-------- QUOTED PASSAGE

Blessed John Beyzym

Blessed John Beyzym

John Beyzym


  • Death: 10/02/1912
  • Nationality (place of birth): Ucraina

Jan Beyzym (1850-1912) was a true pioneer in caring for lepers at a time when no cure for leprosy was available and those afflicted with the disease were banished from society. Beyzym was born at Bayzymy Wielkie, Region of Volinia, in what today is the Ukraine. His early education took place at home on his family estate, but his parents had to separate after the family lost their estates in a political uprising in 1863.

After his secondary studies in Kiev, he entered the Society at the Stara Wiés Novitiate on Dec. 10, 1872. During his novitiate a cholera epidemic broke out, and Beyzym and a few other novices were permitted to accompany the priests and brothers as they visited people in nearby villages suffering from the illness. He completed philosophy and theology in Cracow and was ordained in 1881. His first apostolic mission was to work in the schools of Tarnopol and Chyrów, where he taught French and Russian and also was in charge of the school infirmary.

----------------

• **PROBLEM STATEMENT**: According to the profile of Jan Beyzym, when and where did he enter the Society?

-------- EXTRACTED DATA

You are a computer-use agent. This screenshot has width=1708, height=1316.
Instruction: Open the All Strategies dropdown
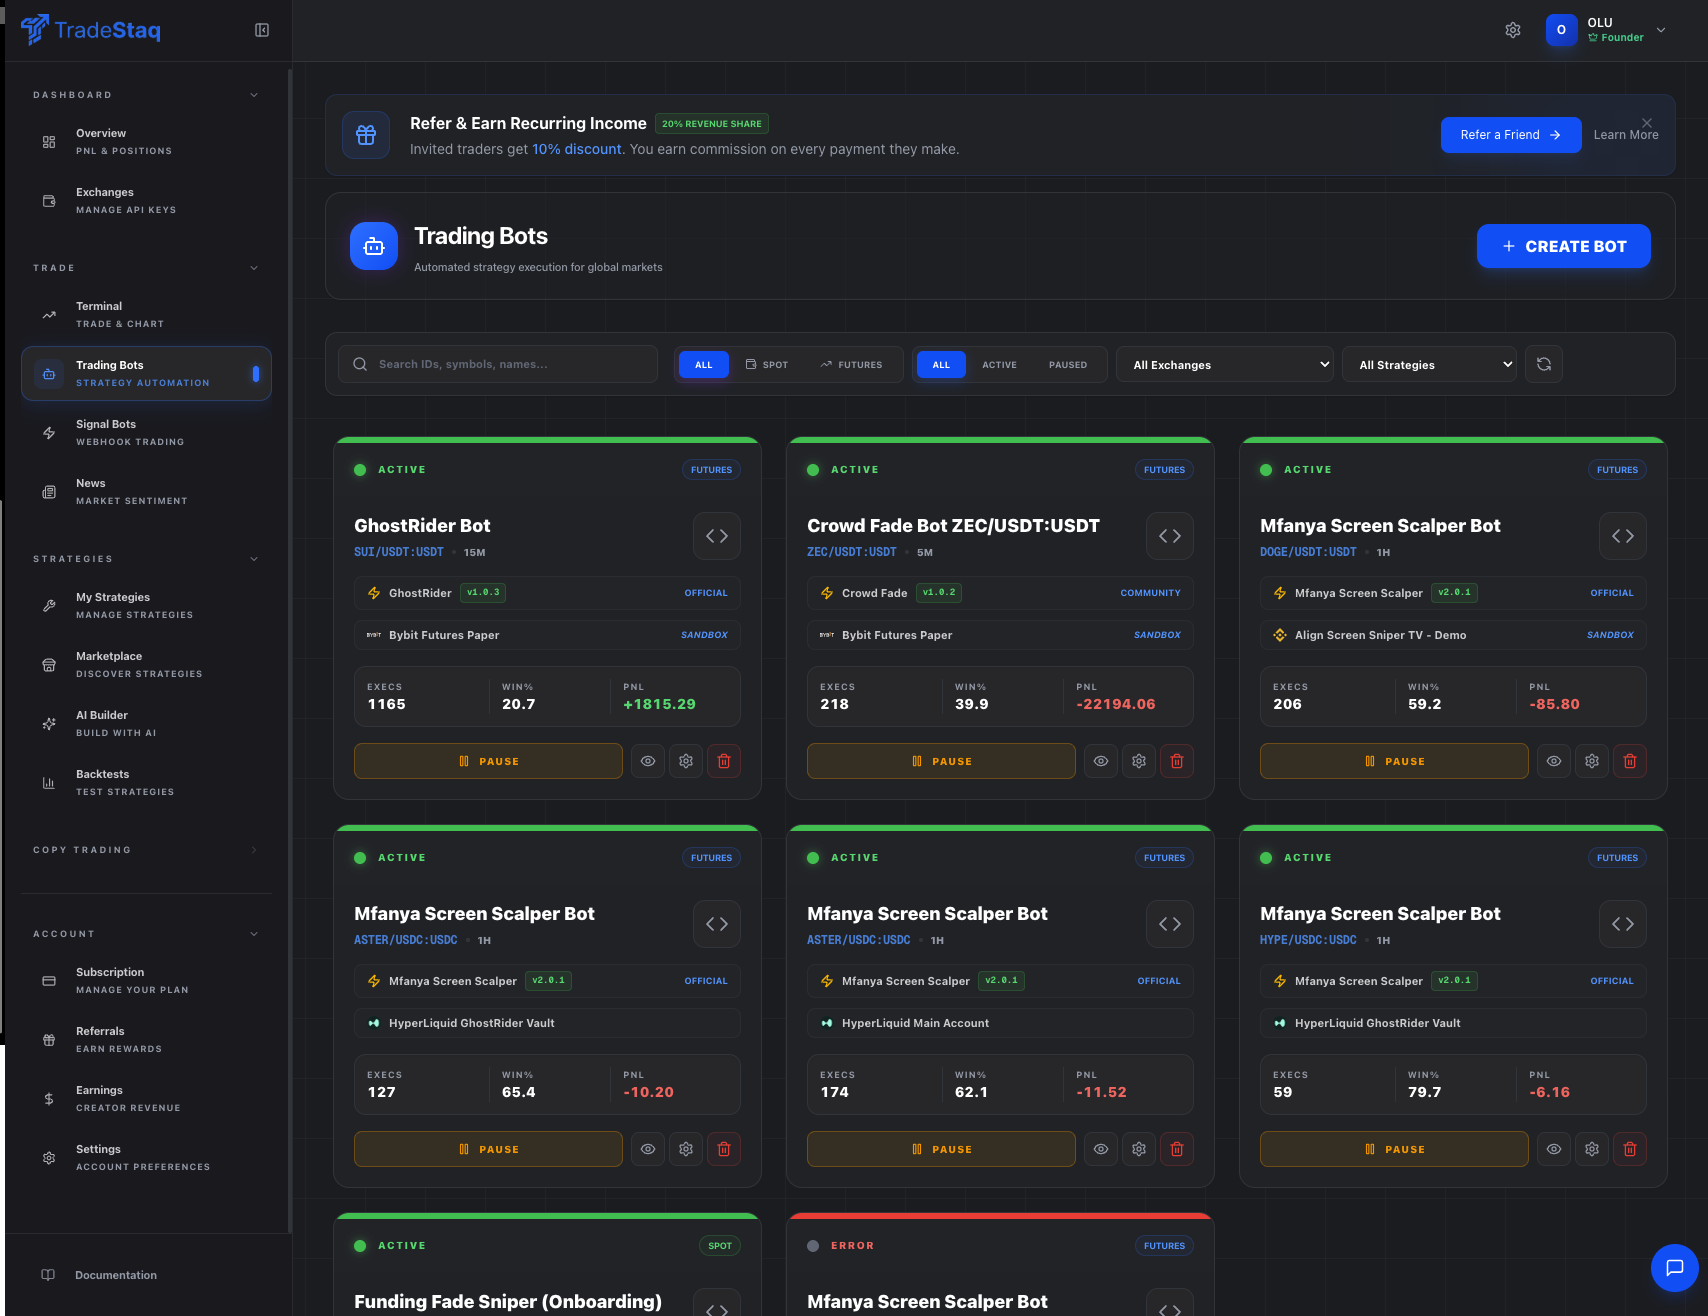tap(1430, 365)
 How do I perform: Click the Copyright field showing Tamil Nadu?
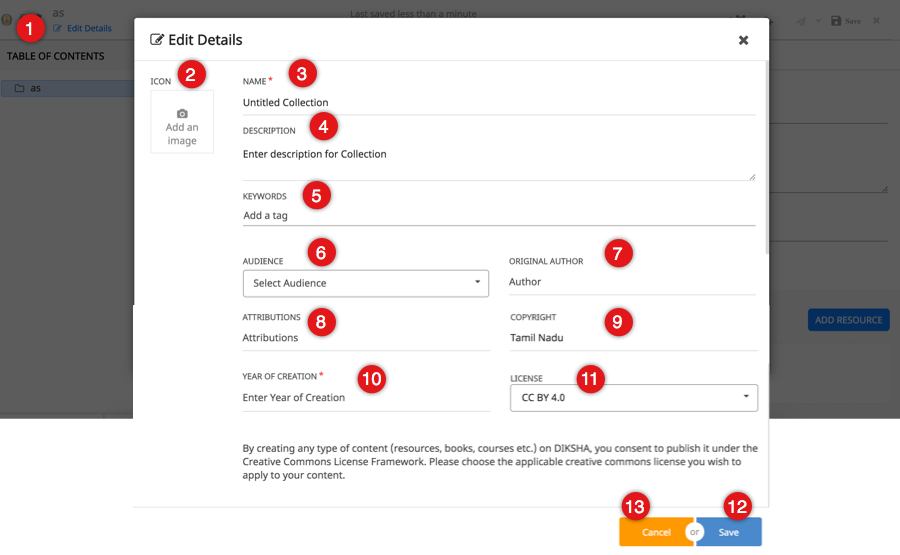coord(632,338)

----------------

• **RESULT OF THE EXERCISE**: On Dec. 10, 1872, at the Stara Wiés Novitiate.